E “No dia seguinte ninguém morreu”, a primeira frase do livro As intermitências da Morte (Companhia das Letras, 2005), de José Saramago, ecoou pelos milhares de leitores dele, no último dia 18 de junho. A Morte de fato não cessou e as Letras perderam um dos escritores contemporâneos que mais trouxe discussões em torno do ser humano. Com características próprias, Saramago escrevia sem pensar nas formalidades do texto. Seus longos (e densos) parágrafos, marcam a sua técnica narrativa única, fazendo o leitor mais assíduo ficar atônito e os desavisados levemente cansados.

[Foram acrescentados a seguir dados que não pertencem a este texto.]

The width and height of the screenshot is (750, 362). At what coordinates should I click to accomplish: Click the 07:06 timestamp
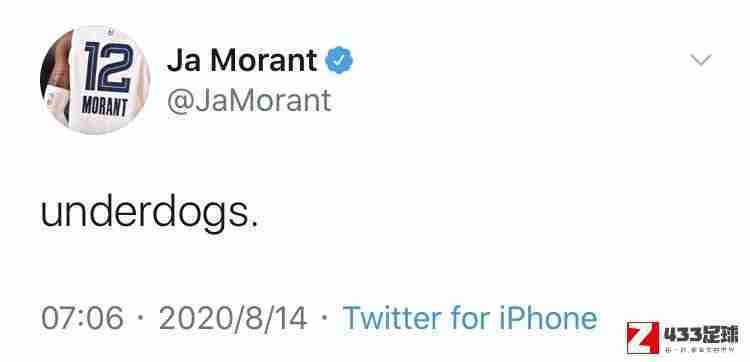[82, 319]
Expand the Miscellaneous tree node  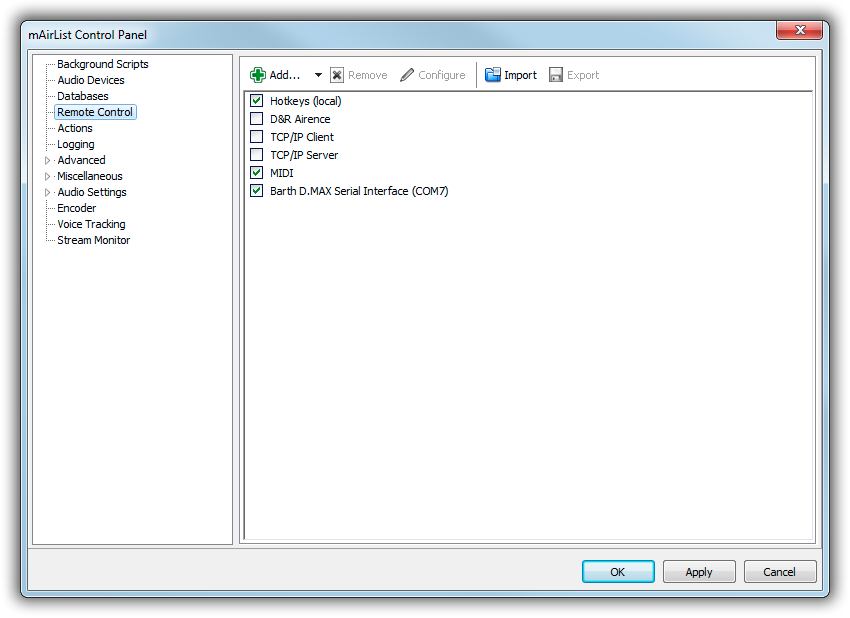47,176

Anunciando que a Morte tirou férias, somente em um pequeno país, se dá o inicio da saga de uma morte com trejeitos humanos que resolve dar aos homens o que pedem há séculos, a vida eterna. Mas com ela cessando seus serviços, o que sobra? Como um país, economicamente falando, funciona se as pessoas pararem de morrer? E a Igreja, vai prometer uma vida após morte para quem? Num primeiro momento a sensação era de estado de euforia e de otimismo e até de fervor patriótico, afinal as pessoas não morreriam mais, acabaram-se os momentos depressivos do adeus. Mas em pouquíssimo tempo essa euforia se dissiparia em pedaços, com trechos descrevendo o desespero de pessoas atravessando as fronteiras do país, para simplesmente morrer.
Na primeira parte de As intermitências da Morte, a própria se apresenta de forma clássica porém existencialista decidindo não trabalhar por alguns dias, e simplesmente nem um pouco preocupada com o que andam dizendo os homens. Por mais estranho que possa parecer, ela decide ¨viver¨. A partir do ponto em que resolve experimentar as vicissitudes humanas é que a narrativa de Saramago toma outro rumo. A segunda parte do livro surge com uma história de uma Morte apaixonada, sem saber o que fazer com um dos sentimentos que mais questionam os homens, além dela própria, o amor.
Saramago foi minucioso, como não poderia deixar de ser. A narrativa de As intermitências da Morte é simples porém detalhista, em muitos momentos ele se atém a dados e resultados de cada setor de um país (nesse caso, monarquista), que pode sofrer com uma coisa que pode ser tão banal como a morte, deixando o texto cheio de referências soando como um verdadeiro relato. A crítica é ferrenha contra o Estado e a Igreja, e o português não deixa por menos a sua fama de questionador, fato que se comprovou até os seus últimos dias escrevendo sempre inflamações em relação ao mundo no seu blog.
A crítica especializada banalizou ao extremo a obra publicada em 2005. Afinal, Saramago já havia escrito livros premiados e polêmicos como o ¨Ensaio sobre a Cegueira¨ e ¨O evangelho segundo Jesus Cristo¨ que trazia explícitas suas opiniões sobre ateísmo e alienação das pessoas. Muito se falou da solução ¨hollywoodiana¨ do autor usar uma Morte que encontra no Amor um motivo de tratar o seu trabalho de outra forma, de entender um pouco os sentimentos humanos. Mas a verdade que dessa forma, mais uma vez, ele surpreendeu trazendo a obviedade em meio todo o caos que se gerou e torna de uma única figura, a Morte.
Talvez, para a crítica, não caiba mais a discussão da recepção do leitor (sem teorias, por favor), ou de como a experiência da leitura faz sentido para quem lê. Essa obra de José Saramago, como em todas as suas ficções, traz a tona questionamentos profundos típicos dele, a economia, a religião e a sociedade, afinal elas andam juntas e devem ser pensadas como parte de um todo. Pensar sobre o fim das coisas sempre foi um questionamento que se igualou com o do porquê estarmos aqui, e para onde mesmo vamos.
O autor sempre fora conhecido por ser crítico e certeiro e, mesmo assim, sem atacar ninguém. Não era necessário, ele precisava simplesmente escrever sobre o que considerava verdade, sem temer. Não foi diferente no seu último livro, Caim. Realmente, na literatura, autores como José Saramago farão falta. Em tempos de celebridades instantaneas tornando-se ¨escritoras¨, sempre sobrarão lacunas para aqueles que possam proliferar seu ácido sobre tais situações.
As intermitências da Morte, enfim, faz mais que o papel de uma narrativa circular e ficcional, usando como personagem um dos maiores temores humanos. É uma leitura nitidamente crítica e que representa, além dos próprios cânones dele, uma obra tipicamente ¨saramaguiana¨ que critica além dos contratos sociais, o próprio homem, humanizando a própria morte.